- What the task asks
The response should be an exact repetition of all the entries.

*** Opening of Material for this exercise ***

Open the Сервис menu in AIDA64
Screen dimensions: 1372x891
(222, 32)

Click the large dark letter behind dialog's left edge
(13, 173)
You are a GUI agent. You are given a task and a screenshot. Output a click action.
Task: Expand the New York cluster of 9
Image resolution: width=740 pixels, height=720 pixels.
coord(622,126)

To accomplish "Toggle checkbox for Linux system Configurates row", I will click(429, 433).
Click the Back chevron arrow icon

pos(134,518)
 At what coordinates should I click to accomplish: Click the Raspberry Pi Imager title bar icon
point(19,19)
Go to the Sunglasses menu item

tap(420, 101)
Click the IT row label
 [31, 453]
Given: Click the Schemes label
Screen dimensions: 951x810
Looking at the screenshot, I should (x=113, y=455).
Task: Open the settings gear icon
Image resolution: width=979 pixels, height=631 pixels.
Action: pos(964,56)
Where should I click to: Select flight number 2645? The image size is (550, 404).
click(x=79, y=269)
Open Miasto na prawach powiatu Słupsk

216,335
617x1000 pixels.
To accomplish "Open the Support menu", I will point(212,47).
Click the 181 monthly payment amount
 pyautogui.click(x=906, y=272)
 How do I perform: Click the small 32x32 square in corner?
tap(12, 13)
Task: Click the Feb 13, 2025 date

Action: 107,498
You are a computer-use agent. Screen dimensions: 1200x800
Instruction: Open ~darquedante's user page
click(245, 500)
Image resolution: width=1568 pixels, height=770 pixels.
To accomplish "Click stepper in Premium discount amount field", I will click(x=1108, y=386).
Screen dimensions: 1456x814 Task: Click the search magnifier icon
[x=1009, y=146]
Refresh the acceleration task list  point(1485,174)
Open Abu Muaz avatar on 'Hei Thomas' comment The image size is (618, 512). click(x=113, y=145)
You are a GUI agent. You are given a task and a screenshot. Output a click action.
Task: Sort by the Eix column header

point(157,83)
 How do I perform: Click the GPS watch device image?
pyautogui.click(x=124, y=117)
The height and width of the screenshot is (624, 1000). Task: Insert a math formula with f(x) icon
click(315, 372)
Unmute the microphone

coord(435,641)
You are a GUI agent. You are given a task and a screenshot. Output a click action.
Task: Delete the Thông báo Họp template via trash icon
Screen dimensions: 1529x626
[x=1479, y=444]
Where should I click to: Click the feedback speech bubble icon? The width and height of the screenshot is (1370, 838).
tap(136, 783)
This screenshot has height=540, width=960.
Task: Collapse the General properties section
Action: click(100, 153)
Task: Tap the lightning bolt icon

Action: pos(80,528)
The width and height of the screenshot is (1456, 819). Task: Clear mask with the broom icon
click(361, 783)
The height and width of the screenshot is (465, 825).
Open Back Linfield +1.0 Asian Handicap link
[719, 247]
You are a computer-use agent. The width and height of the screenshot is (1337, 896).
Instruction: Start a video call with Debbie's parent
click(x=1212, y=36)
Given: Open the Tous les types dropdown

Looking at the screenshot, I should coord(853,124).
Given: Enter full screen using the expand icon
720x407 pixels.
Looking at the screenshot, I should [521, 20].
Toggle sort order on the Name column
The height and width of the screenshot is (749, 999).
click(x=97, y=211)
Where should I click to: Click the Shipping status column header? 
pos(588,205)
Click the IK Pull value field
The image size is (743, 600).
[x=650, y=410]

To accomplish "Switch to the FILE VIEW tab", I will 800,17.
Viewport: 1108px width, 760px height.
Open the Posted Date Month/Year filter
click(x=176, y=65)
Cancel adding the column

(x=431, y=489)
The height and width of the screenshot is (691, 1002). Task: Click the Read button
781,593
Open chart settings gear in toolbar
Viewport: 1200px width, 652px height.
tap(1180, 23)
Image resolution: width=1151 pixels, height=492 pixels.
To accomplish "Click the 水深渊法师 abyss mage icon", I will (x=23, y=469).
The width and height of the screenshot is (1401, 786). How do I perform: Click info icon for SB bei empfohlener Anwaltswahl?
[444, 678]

*** Close of Material for this exercise ***

- Output below
Open the Сервис menu in AIDA64
Screen dimensions: 1372x891
(222, 32)

Click the large dark letter behind dialog's left edge
(13, 173)
You are a GUI agent. You are given a task and a screenshot. Output a click action.
Task: Expand the New York cluster of 9
Image resolution: width=740 pixels, height=720 pixels.
coord(622,126)

To accomplish "Toggle checkbox for Linux system Configurates row", I will click(429, 433).
Click the Back chevron arrow icon

pos(134,518)
 At what coordinates should I click to accomplish: Click the Raspberry Pi Imager title bar icon
point(19,19)
Go to the Sunglasses menu item

tap(420, 101)
Click the IT row label
 [31, 453]
Given: Click the Schemes label
Screen dimensions: 951x810
Looking at the screenshot, I should (x=113, y=455).
Task: Open the settings gear icon
Image resolution: width=979 pixels, height=631 pixels.
Action: pos(964,56)
Where should I click to: Select flight number 2645? The image size is (550, 404).
click(x=79, y=269)
Open Miasto na prawach powiatu Słupsk

216,335
617x1000 pixels.
To accomplish "Open the Support menu", I will point(212,47).
Click the 181 monthly payment amount
 pyautogui.click(x=906, y=272)
 How do I perform: Click the small 32x32 square in corner?
tap(12, 13)
Task: Click the Feb 13, 2025 date

Action: 107,498
You are a computer-use agent. Screen dimensions: 1200x800
Instruction: Open ~darquedante's user page
click(245, 500)
Image resolution: width=1568 pixels, height=770 pixels.
To accomplish "Click stepper in Premium discount amount field", I will click(x=1108, y=386).
Screen dimensions: 1456x814 Task: Click the search magnifier icon
[x=1009, y=146]
Refresh the acceleration task list  point(1485,174)
Open Abu Muaz avatar on 'Hei Thomas' comment The image size is (618, 512). click(x=113, y=145)
You are a GUI agent. You are given a task and a screenshot. Output a click action.
Task: Sort by the Eix column header

point(157,83)
 How do I perform: Click the GPS watch device image?
pyautogui.click(x=124, y=117)
The height and width of the screenshot is (624, 1000). Task: Insert a math formula with f(x) icon
click(315, 372)
Unmute the microphone

coord(435,641)
You are a GUI agent. You are given a task and a screenshot. Output a click action.
Task: Delete the Thông báo Họp template via trash icon
Screen dimensions: 1529x626
[x=1479, y=444]
Where should I click to: Click the feedback speech bubble icon? The width and height of the screenshot is (1370, 838).
tap(136, 783)
This screenshot has height=540, width=960.
Task: Collapse the General properties section
Action: click(100, 153)
Task: Tap the lightning bolt icon

Action: pos(80,528)
The width and height of the screenshot is (1456, 819). Task: Clear mask with the broom icon
click(361, 783)
The height and width of the screenshot is (465, 825).
Open Back Linfield +1.0 Asian Handicap link
[719, 247]
You are a computer-use agent. The width and height of the screenshot is (1337, 896).
Instruction: Start a video call with Debbie's parent
click(x=1212, y=36)
Given: Open the Tous les types dropdown

Looking at the screenshot, I should coord(853,124).
Given: Enter full screen using the expand icon
720x407 pixels.
Looking at the screenshot, I should [521, 20].
Toggle sort order on the Name column
The height and width of the screenshot is (749, 999).
click(x=97, y=211)
Where should I click to: Click the Shipping status column header? 
pos(588,205)
Click the IK Pull value field
The image size is (743, 600).
[x=650, y=410]

To accomplish "Switch to the FILE VIEW tab", I will 800,17.
Viewport: 1108px width, 760px height.
Open the Posted Date Month/Year filter
click(x=176, y=65)
Cancel adding the column

(x=431, y=489)
The height and width of the screenshot is (691, 1002). Task: Click the Read button
781,593
Open chart settings gear in toolbar
Viewport: 1200px width, 652px height.
tap(1180, 23)
Image resolution: width=1151 pixels, height=492 pixels.
To accomplish "Click the 水深渊法师 abyss mage icon", I will (x=23, y=469).
The width and height of the screenshot is (1401, 786). How do I perform: Click info icon for SB bei empfohlener Anwaltswahl?
[444, 678]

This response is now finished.